→ **Records for processing**
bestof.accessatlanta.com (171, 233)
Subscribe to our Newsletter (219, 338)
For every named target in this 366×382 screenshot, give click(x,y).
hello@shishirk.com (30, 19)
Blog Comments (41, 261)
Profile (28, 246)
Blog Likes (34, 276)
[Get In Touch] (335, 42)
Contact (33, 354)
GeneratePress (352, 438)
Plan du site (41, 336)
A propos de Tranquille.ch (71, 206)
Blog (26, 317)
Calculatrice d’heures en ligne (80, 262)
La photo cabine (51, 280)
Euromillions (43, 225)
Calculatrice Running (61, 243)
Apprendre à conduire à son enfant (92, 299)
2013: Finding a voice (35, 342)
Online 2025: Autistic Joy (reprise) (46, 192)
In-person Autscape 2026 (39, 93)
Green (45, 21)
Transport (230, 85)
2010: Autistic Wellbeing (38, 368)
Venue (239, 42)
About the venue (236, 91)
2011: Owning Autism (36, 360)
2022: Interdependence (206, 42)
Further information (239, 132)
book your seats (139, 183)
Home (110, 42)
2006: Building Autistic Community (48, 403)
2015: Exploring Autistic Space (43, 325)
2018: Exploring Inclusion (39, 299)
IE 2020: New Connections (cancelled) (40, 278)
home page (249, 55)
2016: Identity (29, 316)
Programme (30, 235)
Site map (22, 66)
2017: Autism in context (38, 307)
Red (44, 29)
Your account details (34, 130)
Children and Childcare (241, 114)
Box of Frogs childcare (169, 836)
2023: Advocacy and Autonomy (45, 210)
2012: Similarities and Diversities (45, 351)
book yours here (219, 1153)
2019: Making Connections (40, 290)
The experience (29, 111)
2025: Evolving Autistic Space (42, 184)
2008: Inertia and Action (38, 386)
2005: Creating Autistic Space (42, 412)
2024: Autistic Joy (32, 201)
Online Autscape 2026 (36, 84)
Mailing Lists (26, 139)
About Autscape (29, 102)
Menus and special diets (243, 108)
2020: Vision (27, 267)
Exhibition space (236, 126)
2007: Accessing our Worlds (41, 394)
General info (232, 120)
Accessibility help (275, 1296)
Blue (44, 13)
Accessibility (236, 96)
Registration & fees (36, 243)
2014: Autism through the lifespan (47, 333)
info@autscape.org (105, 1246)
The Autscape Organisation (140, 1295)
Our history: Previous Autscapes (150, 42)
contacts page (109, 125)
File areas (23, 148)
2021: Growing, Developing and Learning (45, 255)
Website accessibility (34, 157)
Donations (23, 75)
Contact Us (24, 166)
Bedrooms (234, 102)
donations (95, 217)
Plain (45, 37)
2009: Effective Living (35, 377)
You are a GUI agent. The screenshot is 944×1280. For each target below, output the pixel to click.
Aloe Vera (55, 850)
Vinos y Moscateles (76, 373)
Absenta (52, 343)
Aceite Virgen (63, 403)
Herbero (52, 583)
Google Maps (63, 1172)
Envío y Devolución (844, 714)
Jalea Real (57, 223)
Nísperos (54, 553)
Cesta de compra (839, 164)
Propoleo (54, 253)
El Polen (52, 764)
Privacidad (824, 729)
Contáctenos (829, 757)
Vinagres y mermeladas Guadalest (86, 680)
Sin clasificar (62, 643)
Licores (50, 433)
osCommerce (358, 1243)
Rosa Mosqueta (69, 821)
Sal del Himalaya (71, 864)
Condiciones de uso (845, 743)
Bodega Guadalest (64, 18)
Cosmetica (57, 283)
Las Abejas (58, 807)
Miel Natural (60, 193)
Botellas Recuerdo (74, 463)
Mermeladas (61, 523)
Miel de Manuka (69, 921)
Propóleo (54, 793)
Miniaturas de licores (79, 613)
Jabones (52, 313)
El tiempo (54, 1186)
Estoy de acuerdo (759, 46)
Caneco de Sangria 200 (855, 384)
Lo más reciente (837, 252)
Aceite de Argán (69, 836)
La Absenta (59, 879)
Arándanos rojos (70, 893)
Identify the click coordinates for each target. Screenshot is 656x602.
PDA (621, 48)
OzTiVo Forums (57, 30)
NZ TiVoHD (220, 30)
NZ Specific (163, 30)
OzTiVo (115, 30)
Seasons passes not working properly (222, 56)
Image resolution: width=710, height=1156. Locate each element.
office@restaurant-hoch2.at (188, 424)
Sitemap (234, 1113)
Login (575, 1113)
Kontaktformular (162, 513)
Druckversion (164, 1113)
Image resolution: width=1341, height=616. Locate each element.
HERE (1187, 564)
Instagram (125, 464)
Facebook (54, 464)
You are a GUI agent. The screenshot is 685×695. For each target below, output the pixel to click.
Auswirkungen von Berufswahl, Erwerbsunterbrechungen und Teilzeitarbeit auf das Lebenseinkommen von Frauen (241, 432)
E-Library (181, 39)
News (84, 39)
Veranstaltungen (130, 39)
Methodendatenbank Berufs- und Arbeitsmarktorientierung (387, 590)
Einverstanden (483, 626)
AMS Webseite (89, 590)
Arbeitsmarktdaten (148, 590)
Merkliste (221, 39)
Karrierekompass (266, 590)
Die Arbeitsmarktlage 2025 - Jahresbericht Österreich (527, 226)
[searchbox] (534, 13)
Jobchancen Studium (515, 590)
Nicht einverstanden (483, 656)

→ **Description of the task**
Turn the records from the line with "NZ TiVoHD (220, 30)" up to and including the line with "Facebook (54, 464)" into a Markdown table with the columns Number and Text. Give each line its own numbered row, and leave out blank lines.

→ **Completed exercise**
| Number | Text |
|---|---|
| 1 | NZ TiVoHD (220, 30) |
| 2 | NZ Specific (163, 30) |
| 3 | OzTiVo (115, 30) |
| 4 | Seasons passes not working properly (222, 56) |
| 5 | Image resolution: width=710, height=1156. Locate each element. |
| 6 | office@restaurant-hoch2.at (188, 424) |
| 7 | Sitemap (234, 1113) |
| 8 | Login (575, 1113) |
| 9 | Kontaktformular (162, 513) |
| 10 | Druckversion (164, 1113) |
| 11 | Image resolution: width=1341, height=616. Locate each element. |
| 12 | HERE (1187, 564) |
| 13 | Instagram (125, 464) |
| 14 | Facebook (54, 464) |